The limitations of CFD modelling have been previously described.10 First, to simulate and predict tobramycin concentrations, assumptions had to be made for ELF thickness and effective tobramycin concentrations. Secondly, the model does not account for sputum binding or mucociliary clearance. Finally, the following parameters were not patient-specific: the upper airway, airways with a diameter <1–2 mm, and breathing profiles. An exception to this limitation would be the breathing profiles for the Akita®, which were based on the FEV1 value of that specific patient similar to what would be used in clinics. For the PARI-LC® Plus, a range of breathing profiles was simulated based on the age and height of the specific patient.

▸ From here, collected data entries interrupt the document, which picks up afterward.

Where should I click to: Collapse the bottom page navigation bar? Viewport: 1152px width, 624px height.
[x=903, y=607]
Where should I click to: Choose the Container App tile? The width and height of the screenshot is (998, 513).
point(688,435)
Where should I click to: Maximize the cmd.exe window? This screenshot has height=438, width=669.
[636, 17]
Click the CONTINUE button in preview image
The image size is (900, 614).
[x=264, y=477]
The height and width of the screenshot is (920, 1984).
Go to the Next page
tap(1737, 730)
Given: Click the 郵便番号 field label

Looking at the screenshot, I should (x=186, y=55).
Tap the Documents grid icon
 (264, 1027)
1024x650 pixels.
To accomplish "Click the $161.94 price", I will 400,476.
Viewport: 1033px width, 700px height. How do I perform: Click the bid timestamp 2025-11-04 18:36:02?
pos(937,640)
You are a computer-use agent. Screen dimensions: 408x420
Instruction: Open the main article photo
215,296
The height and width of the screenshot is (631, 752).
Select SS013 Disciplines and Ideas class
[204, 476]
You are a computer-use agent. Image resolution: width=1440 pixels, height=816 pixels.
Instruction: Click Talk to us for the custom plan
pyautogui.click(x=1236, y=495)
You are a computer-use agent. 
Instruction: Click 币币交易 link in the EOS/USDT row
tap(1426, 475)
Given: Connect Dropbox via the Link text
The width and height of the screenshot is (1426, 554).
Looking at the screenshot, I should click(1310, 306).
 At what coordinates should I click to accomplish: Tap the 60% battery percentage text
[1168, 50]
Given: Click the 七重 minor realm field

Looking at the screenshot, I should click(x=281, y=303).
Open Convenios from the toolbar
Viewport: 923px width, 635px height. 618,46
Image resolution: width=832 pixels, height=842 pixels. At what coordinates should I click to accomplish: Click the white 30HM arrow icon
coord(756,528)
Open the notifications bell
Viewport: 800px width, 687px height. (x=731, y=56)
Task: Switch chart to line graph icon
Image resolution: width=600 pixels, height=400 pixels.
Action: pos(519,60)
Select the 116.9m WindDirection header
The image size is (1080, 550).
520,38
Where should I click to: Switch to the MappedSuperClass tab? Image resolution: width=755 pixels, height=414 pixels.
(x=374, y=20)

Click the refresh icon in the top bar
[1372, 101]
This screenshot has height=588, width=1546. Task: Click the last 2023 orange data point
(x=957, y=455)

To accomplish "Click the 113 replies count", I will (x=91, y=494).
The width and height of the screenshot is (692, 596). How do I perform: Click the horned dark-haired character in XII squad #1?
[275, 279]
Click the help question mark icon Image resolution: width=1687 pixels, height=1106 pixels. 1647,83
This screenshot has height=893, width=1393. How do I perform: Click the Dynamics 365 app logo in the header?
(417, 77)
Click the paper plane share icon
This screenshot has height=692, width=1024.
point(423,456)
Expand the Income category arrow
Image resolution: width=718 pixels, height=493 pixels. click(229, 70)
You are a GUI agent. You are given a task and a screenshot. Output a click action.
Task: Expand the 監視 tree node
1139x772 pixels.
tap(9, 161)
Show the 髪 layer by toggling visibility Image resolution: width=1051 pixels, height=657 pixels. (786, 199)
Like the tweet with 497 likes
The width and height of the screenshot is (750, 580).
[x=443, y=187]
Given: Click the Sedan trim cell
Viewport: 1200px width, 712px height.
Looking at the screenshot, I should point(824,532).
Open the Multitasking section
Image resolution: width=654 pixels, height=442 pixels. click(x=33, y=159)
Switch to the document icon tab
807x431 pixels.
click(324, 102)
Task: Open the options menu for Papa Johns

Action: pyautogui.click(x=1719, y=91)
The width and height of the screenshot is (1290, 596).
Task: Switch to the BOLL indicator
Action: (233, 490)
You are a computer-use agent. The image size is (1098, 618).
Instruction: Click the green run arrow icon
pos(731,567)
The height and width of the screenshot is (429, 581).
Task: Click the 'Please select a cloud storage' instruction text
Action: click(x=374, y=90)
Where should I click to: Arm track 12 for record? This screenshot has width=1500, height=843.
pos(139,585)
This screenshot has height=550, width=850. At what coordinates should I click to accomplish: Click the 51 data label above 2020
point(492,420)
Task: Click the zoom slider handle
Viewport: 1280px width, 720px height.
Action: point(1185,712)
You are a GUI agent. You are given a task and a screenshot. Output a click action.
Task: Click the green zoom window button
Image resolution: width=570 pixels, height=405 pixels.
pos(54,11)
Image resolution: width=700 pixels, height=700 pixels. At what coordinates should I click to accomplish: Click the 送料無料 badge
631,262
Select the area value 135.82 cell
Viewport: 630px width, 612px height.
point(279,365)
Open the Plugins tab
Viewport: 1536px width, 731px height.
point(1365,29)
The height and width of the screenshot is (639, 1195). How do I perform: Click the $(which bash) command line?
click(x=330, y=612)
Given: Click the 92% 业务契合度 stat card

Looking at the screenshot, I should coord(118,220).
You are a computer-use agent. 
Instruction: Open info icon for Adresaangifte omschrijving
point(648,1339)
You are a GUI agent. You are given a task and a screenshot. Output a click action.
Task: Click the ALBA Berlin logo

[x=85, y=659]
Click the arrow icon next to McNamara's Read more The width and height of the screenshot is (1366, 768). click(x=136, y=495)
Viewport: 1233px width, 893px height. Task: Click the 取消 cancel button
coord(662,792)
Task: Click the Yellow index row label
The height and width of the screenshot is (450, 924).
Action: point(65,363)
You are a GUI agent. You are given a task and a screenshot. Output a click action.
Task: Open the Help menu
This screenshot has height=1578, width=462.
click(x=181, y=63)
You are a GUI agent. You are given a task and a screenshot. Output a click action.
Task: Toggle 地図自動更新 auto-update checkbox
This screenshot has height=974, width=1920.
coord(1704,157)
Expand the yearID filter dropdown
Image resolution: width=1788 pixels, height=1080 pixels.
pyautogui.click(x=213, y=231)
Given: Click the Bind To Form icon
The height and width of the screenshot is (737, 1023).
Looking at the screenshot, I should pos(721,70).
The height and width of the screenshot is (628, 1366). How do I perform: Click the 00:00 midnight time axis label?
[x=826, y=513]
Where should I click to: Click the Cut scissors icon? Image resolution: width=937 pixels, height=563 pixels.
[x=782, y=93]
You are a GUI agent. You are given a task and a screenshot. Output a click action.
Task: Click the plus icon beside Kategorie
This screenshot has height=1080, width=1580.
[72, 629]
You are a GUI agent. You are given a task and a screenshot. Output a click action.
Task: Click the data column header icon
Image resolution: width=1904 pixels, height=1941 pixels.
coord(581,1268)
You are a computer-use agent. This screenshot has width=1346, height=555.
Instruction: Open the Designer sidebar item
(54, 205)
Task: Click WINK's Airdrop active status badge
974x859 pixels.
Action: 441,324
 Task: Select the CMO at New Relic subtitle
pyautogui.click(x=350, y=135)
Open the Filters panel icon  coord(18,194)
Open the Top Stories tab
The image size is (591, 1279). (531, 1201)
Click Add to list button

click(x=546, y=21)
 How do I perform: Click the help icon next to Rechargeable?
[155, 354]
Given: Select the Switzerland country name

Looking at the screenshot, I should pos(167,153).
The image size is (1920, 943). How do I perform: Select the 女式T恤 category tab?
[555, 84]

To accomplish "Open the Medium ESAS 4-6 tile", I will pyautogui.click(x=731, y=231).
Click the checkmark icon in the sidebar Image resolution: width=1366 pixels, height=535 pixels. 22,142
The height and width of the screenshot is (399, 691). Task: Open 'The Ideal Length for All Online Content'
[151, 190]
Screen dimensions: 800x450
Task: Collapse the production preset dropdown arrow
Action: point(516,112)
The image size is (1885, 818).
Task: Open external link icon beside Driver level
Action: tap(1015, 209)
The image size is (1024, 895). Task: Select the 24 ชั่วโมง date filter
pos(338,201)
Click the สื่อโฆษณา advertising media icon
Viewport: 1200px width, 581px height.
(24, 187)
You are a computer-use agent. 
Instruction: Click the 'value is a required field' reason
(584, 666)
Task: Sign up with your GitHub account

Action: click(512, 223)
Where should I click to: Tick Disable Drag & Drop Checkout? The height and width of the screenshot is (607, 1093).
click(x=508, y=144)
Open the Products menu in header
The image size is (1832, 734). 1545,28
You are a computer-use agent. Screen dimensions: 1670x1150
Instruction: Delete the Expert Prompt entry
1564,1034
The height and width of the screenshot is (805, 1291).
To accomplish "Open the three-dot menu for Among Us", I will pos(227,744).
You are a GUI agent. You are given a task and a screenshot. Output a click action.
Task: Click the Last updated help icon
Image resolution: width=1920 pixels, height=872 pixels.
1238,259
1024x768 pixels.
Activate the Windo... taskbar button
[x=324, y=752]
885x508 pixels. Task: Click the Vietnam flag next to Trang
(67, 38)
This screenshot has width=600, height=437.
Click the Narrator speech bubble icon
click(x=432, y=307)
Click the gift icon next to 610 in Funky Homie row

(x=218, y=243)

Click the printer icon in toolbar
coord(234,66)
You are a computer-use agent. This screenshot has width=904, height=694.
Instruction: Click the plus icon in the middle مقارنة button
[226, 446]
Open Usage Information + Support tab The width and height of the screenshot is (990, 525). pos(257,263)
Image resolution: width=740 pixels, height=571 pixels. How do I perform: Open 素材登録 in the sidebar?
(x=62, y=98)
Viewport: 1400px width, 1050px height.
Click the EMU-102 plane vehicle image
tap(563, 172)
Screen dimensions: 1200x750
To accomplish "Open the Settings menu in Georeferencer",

Future modelling studies could implement patient-specific breathing profiles and upper airways to make an even more reliable estimation of the required tobramycin concentrations for specific patients.
Conclusions
Our model predicts that high concentrations of inhaled tobramycin are delivered to the small airways of the lungs, with the Akita® being twice as efficient as the PARI-LC® Plus. For effective killing of more resistant Pa strains, inhalation of a double tobramycin dose would be required. As inhalation of a double dose is not associated with acute toxicity, we thus recommend a once-daily, double dose of nebulized tobramycin in patients who do not improve with standard care. The Akita® would be more efficient as only half the dose is required, which reduces treatment time. However, the PARI-LC® Plus could also be used when the patient is able to execute a slow and deep inhalation throughout nebulization.
Acknowledgements
Data from the manuscript have been presented as an e-poster at the Thirty-ninth European Cystic Fibrosis Society Conference (ECFS), Basel, Switzerland, 2016 (ePS06.4).
Funding
This study was supported by an unconditional grant from Chiesi Farmaceutici S.p.A. This was an investigator-initiated study.
Transparency declarations
J. W. M. has received research funding from Adenium, AstraZeneca, Basilea, Cubist, Polyphor, Roche, Eumedica, Basilea, VenatorX, AiCuris, Gilead and Wockhardt. H. M. J. reports incidental consultancies from Vertex and Gilead, outside the submitted work. All financial aspects of the above mentioned activities are handled by the BV Kindergeneeskunde of the Erasmus MC-Sophia Children s Hospital. H. A. W. M. T. reports other from Roche, other from Pharmaxis, other from Novartis, grants from CFF, grants and other from Vertex and grants and other from Gilead, outside the submitted work. In addition, H. A. W. M. T. has a patent licenced with Activaero, has a patent PRAGMA-CF scoring system issued and is heading the Erasmus MC-Sophia Children's Hospital core laboratory LungAnalysis. All financial aspects of the above-mentioned activities are handled by the BV Kindergeneeskunde of the Erasmus MC-Sophia Children's Hospital. All other authors: none to declare.
Supplementary data
Figure S1 is available as Supplementary data at JAC Online.